After five days of being confined to a hospital room, the openness of the San Luis Valley in southern Colorado was just what the doctor ordered. I am here to see the sandhill cranes, but I’m just happy to be outside, no walls between me and the world-- this high altitude valley that stretches hundreds of miles, bordered by the Sangre de Cristos on one side and the foothills of the Rocky Mountains on the other.
The light today has a special clarity, as if everything was illuminated: the sharp silhouettes of the birds as they ascend in ever higher circles into the clouds, looking like flecks of dazzling mica in the sky; as they fly directly over my head in a precise formation; or come down for a landing, their long legs dangling as they tilt to catch the wind and land perfectly upright.
With my feet planted on the ground, my head faces upward, turning in every direction, as I hear the honking of the cranes’ cries before I see them. Flocks come from all corners of the valley, crossing each other in the ever widening sky. Surely, I think, they will crash into each other, but they never do, as I try to steady myself against the wind that wants to carry me off, too, were it not for my too solid body.

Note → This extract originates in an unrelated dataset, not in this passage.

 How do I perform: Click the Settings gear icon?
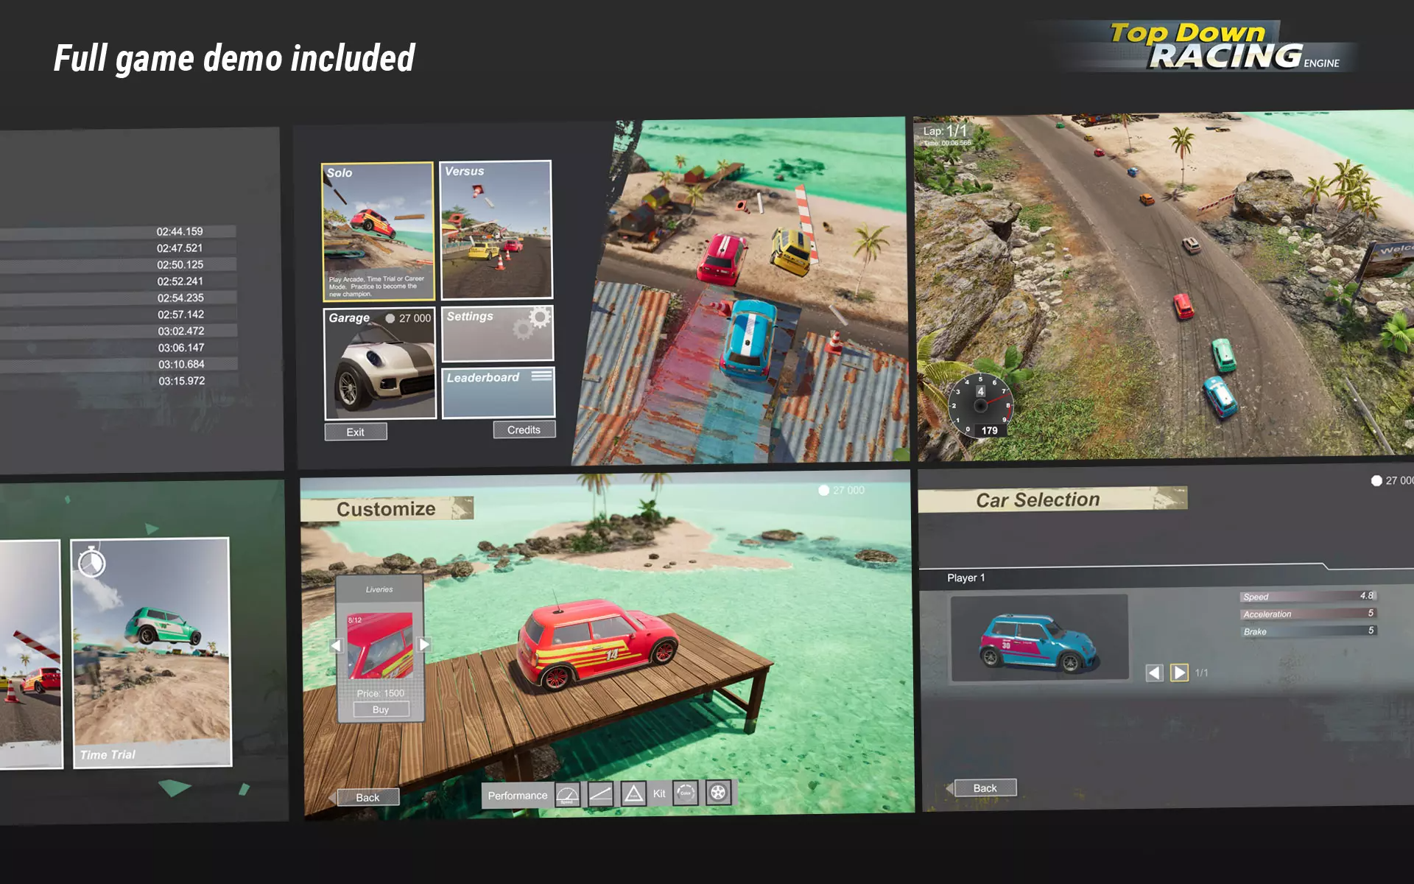coord(540,318)
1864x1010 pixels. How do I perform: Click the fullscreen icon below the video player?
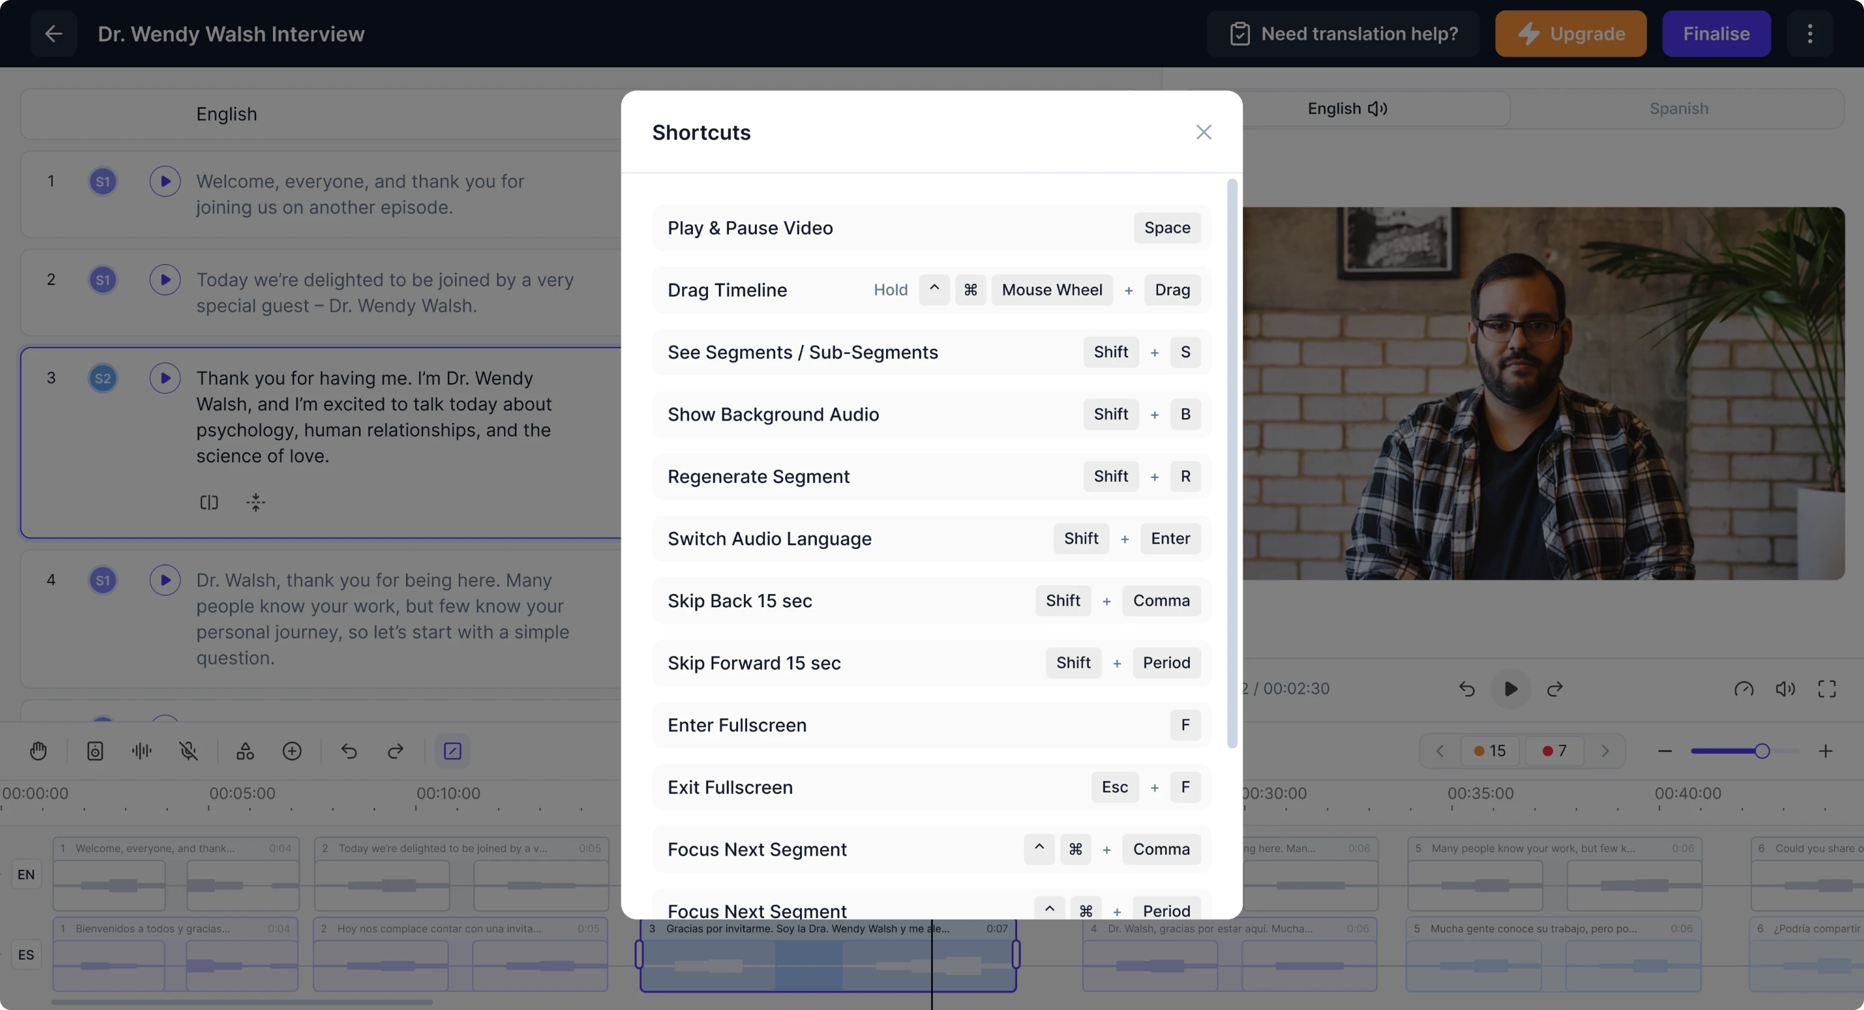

Even on the ground, the cranes play with the air currents, letting the wind carry them for short distances, as if they were enjoying this free ride across the fields. Or they stretch out their wings and leap off the ground, letting the wind buoy them in the air for a few minutes.
Down on the ground with us earth-bound humans, the cranes mostly focus on eating, their heads down to peck grains and other goodies out of the dirt. That gives us the opportunity to admire their soft gray feathers and the brilliant red patch above their eyes, to hear their soft murmurings. I notice their alertness and vigilance as dozens of cranes turn their heads in the same direction, as if hearing something we can’t.

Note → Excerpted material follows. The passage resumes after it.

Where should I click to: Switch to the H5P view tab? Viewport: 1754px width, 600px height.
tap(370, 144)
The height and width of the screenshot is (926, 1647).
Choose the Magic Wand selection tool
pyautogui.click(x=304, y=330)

But almost as dazzling as the cranes today are the clouds, as strong winds that herald a coming snowstorm push and pull apart the clouds, forming and reforming them into shifting shapes; one resembles a giant question mark. So turbulent are the winds that I can hardly keep up with all the new cloud formations across this blue palette, as my eyes constantly roam this sky.
Just as turbulent are all the changes I’ve seen in the more than 30 years I’ve been making this annual visit to the Monte Vista Wildlife Refuge. The row of willows, which once provided cover as we watched the cranes fly overhead, is gone, with the dead trunks scattered on the ground. One of the main crane-watching spots for decades was closed off after the birding crowds got too large and was replaced by a huge parking lot. Worst of all, several ponds that in years past were filled with cranes and Canada geese are gone, victim of a warming and drier climate.
It's hard to imagine that climate change could drive these cranes away, because this species has been making this migration every spring and fall for millions of years, when the fields would fill naturally with water as the snow melted, thus providing safe cover. But now agriculture is draining the aquifer below the valley, and warmer winters and less snow mean the ponds are drying up.
So every year now, I must rejoice, that the cranes have returned. From the sound of their cries and their joyful flights, I imagine they feel the same way.